**Work required**
Quote the lines of the records from the one containing "Screen dimensions: 500x500" through the one containing "Action: [294, 18]", including both, and omit the pictures from your answer.

**Extracted information**
— START —

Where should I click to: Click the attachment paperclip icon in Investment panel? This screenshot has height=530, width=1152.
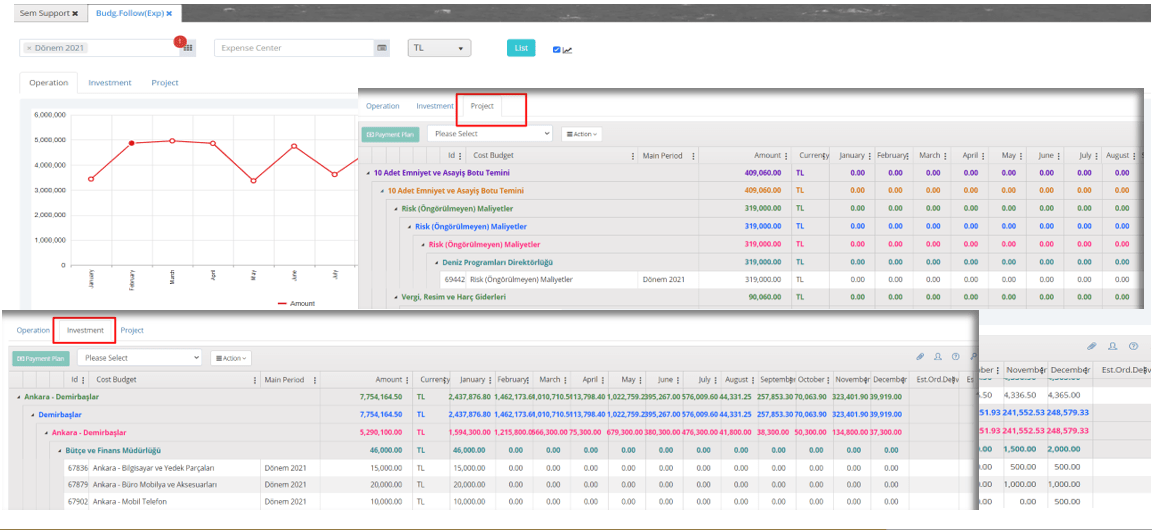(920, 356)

— END —
— START —

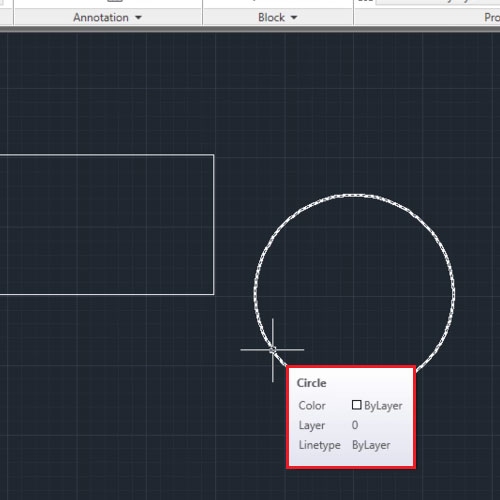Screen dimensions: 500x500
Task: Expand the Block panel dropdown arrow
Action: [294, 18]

— END —

**Response to this exercise**
Screen dimensions: 500x500
Task: Expand the Block panel dropdown arrow
Action: [294, 18]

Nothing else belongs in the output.